I rather enjoyed his attention to detail however. It struck me more than once when reading The Old Wives’ Tale that Bennett had the eye of a cinematographer.

He often begins a scene with a long establishing shot before zooming in for a closer view of a place or one of the characters. So in the beginning we get the big picture view of The Potteries region before the lens hones in on the draper’s shop run by the Baines family on The Square in Bursley.

Separate Paths in Life

This is the home of the sisters Constance and Sophia Baines, the two women whose lives we follow from their teenage years within the family, to their separate lives in adulthood and through to their reunion in old age.

True to her name, Constance is the level-headed, good natured daughter. She stays in Bursley, marries the mild-mannered assistant who works in the shop, and takes over the business when her mother retires.

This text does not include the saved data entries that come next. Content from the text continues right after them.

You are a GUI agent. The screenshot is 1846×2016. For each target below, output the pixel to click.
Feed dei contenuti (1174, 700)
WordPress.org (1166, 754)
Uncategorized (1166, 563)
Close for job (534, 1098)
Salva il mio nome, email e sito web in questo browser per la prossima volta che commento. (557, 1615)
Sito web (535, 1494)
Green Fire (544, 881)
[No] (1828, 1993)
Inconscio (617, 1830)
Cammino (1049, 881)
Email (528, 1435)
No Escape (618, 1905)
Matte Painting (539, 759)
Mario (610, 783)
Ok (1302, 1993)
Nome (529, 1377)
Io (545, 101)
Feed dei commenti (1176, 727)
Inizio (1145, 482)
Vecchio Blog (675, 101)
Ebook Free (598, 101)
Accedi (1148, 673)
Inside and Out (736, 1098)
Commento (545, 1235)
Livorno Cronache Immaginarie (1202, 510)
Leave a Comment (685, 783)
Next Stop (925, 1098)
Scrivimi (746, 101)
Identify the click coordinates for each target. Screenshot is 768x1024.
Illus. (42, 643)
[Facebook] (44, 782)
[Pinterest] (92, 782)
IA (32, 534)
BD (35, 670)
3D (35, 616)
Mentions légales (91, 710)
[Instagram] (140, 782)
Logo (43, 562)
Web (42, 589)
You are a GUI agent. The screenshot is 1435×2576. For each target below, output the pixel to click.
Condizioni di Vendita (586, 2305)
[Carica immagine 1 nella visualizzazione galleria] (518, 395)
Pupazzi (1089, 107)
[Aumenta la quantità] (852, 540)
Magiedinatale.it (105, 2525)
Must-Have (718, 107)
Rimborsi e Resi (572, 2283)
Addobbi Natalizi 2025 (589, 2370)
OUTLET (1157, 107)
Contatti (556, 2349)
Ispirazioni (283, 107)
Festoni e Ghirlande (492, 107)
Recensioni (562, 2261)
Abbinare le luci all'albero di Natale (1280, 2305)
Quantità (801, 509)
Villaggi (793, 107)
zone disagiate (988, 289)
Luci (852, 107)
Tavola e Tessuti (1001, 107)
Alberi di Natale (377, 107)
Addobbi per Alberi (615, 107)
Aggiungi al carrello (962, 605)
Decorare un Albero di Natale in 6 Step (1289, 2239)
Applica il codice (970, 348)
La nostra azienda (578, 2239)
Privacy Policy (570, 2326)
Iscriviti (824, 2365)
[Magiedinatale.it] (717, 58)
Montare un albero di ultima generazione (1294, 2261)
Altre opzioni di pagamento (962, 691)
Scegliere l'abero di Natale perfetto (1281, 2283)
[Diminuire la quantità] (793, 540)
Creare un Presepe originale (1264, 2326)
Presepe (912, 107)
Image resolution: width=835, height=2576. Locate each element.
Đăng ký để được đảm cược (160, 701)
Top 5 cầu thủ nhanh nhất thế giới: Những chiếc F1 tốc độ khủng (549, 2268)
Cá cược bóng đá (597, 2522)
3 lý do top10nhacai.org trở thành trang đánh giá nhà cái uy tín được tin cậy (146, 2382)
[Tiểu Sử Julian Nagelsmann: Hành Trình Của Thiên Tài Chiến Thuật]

Because of her placid temperament and aversion to conflict, she fails to control her son who becomes self-centred and thoughtless.

The younger daughter Sophia is the more impulsive and independent-minded girl. She hates working in the shop, setting her sights instead on becoming a teacher. until a handsome sales rep begins to pay her attention. He’s her ticket away from the dreary confines of life in a small town where everyone knows everyone.

It’s not until they’ve eloped does she discover just what a useless article she has married. After a brief marriage to this spendthrift dissolute, she sets out to make her own way in life, becoming the proprietor of a successful hotel in Paris.

Life Choices

The Old Wives’ Tale is essentially a study in character. Bennett takes two women and sends them off on completely different paths in life. The underlying question is which sister fares better. Constance who opts for a quiet life, devotes her whole life to running a household and shop little troubled by world affairs or Sophia who takes the path of adventure, witnesses an execution, survives a siege and ends up a much respected and well-off businesswoman?

In Constance’s eyes, her sister’s life has been a disaster:

She perceived fully now for the first time the greatness of that disaster. Sophia’s charm and Sophia’s beauty — what profit had they been to their owner. She saw pictures of Sophia’s career, distorted and grotesque images formed in her untravelled mind from Sophia’s own rare and compressed recitals. What a career! A brief passion and then nearly thirty years in a boarding house! And Sophia had never had a child, had never known either the joy or the pain of maternity. She had never even had a true home.

I think we’re meant to see this as the view of someone whose own horizons had been extremely limited. And rather than feel Sophia’s life hadn’t amounted to very much, we are invited to admire her resilience and ingenuity when left to her own devices in Paris.

When they are re-united in the final section of the book, it’s clear that the differences between them are on the surface only. Fundamentally they have remained true to the traditions and values of family and community in which they were raised.

A Changing World

Beyond the character-study, The Old Wives’ Tale shows the extent of socio-economic changes that affect the members of the Baines family and their community. towards in the final decades of the 19th century. Electric tramcars cause great excitement when they make their first appearance in Dursley, to be followed some years later by the motor car. Shopping habits change, threatening the future of the draper’s shop and the status of The Square as the hub of the town. The working class movement gathers strength while the church/chapel loses support. By the time the novel ends, approximately 1896, the era of modernisation is in full swing.

This was my first experience of Arnold Bennett. It will not be my last. There are six more novels set in his fictionalised community of “The Five Towns”, which form part of the Staffordshire Potteries region in which he was born. They were all commercially very successful, perhaps one of the reasons why Woolf and some of her Bloomsbury cohorts were so sniffy about him? Sadly most of his other novels no longer seem available in print.